● **What to produce**
Which lines of the records contain the word "icon"? Collect each of them and copy it out in full.

Entries showing where items appear:
:::::

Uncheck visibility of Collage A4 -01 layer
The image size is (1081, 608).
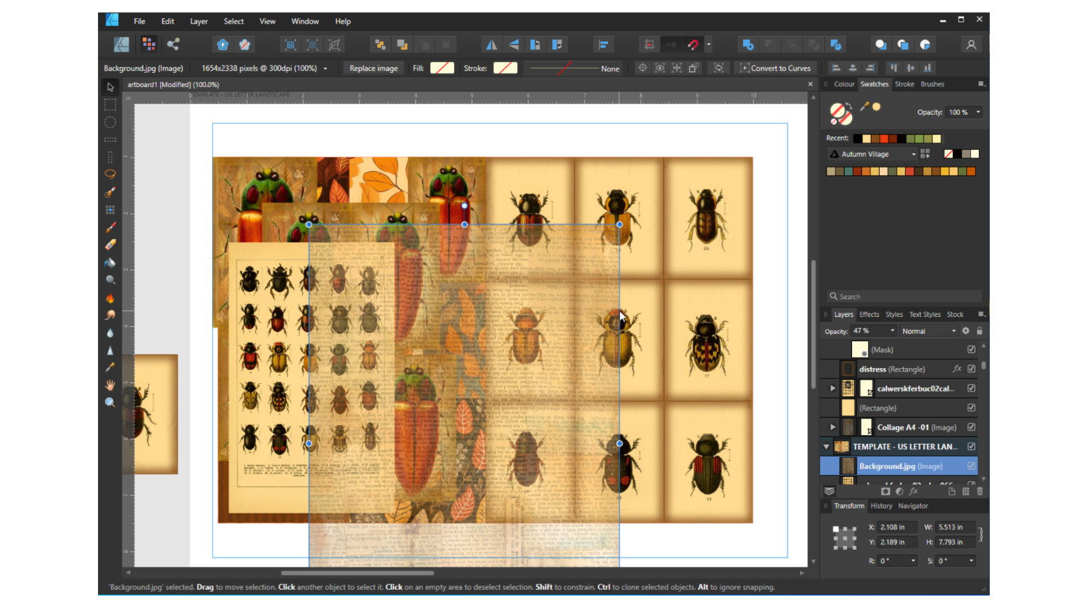[971, 427]
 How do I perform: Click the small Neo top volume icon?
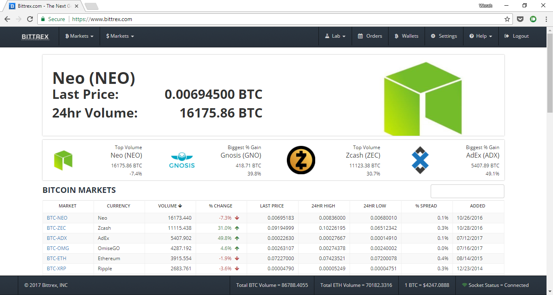point(63,160)
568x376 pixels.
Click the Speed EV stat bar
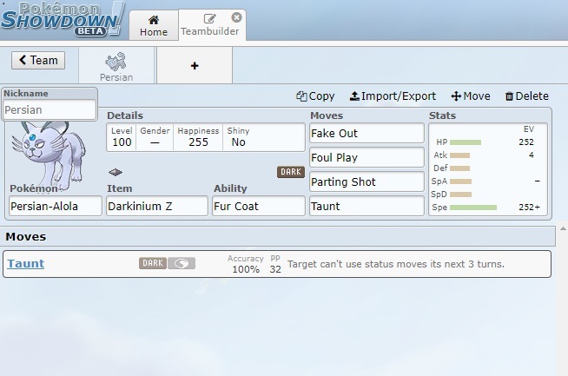point(473,208)
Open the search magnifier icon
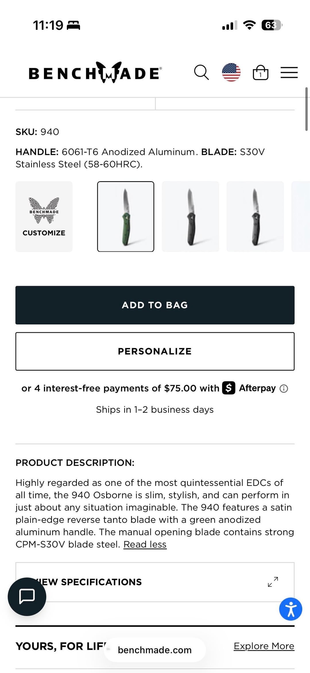 click(x=202, y=73)
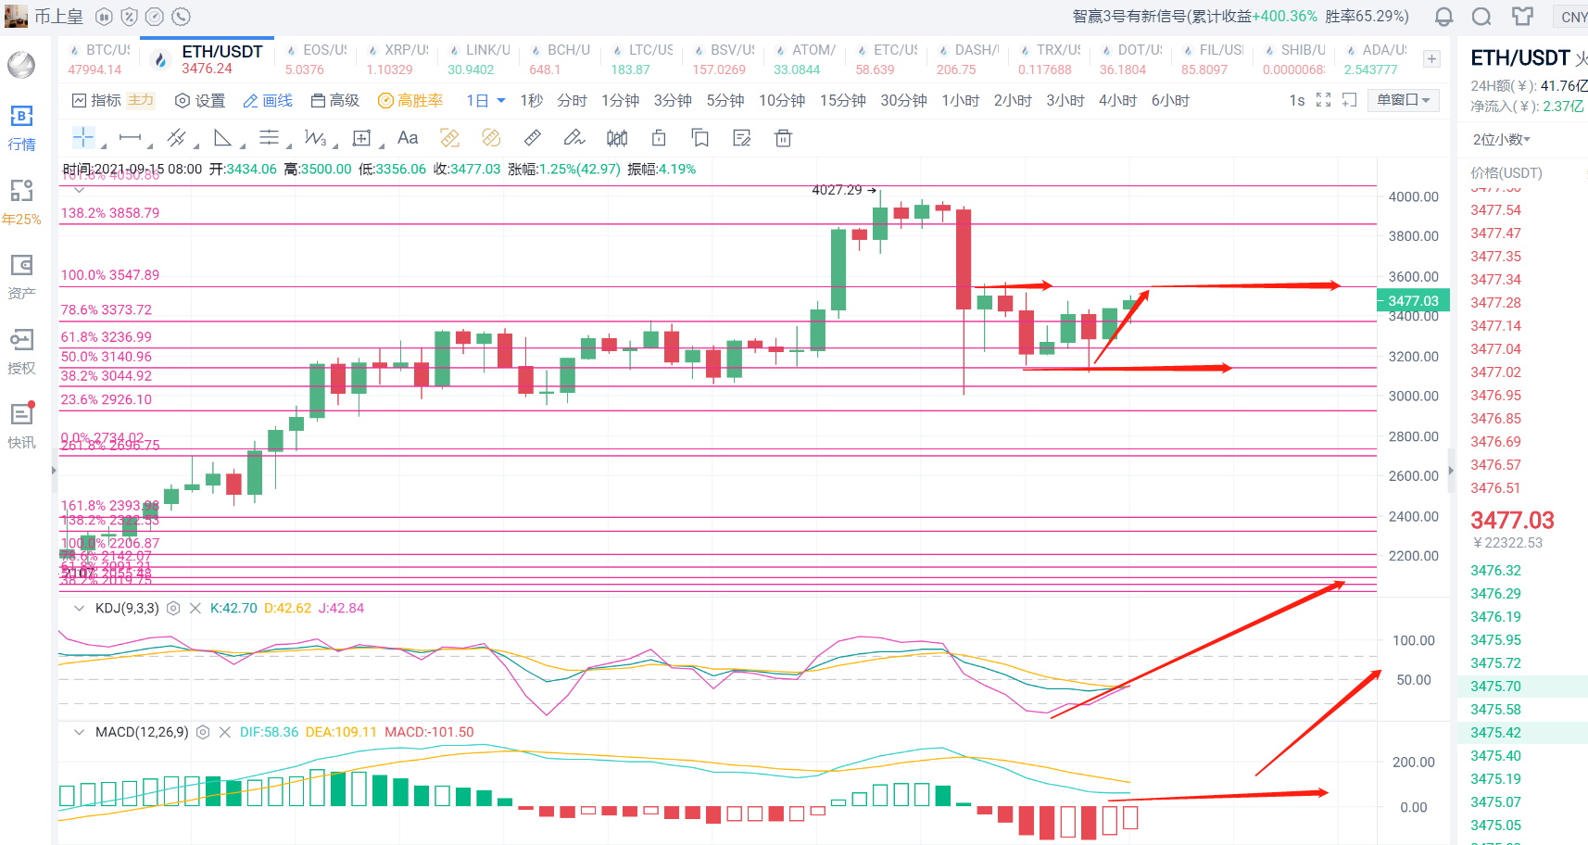
Task: Open the 1日 timeframe dropdown
Action: [485, 100]
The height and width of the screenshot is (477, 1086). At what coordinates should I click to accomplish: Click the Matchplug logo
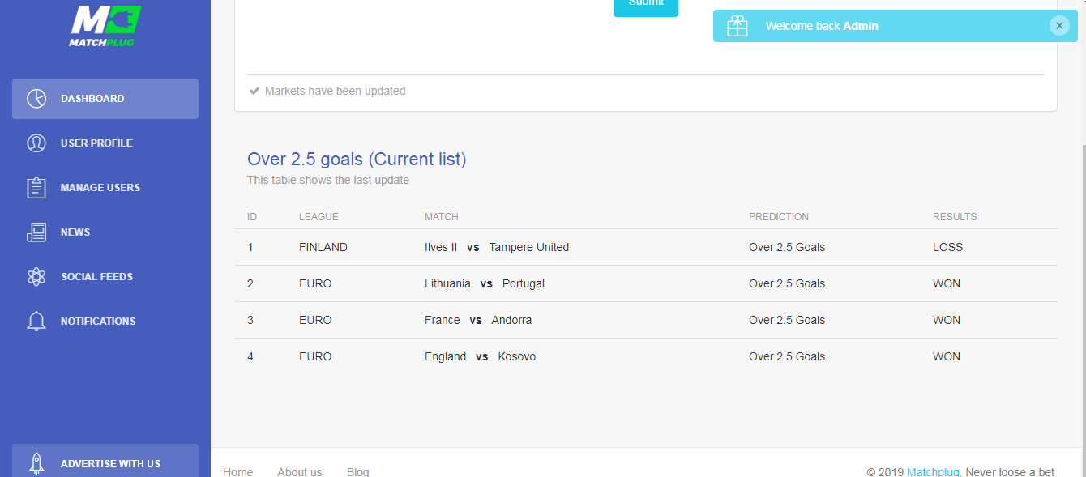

:::::

● **Exercise solution**
 How do I perform: Click the small Neo top volume icon?
Open the search magnifier icon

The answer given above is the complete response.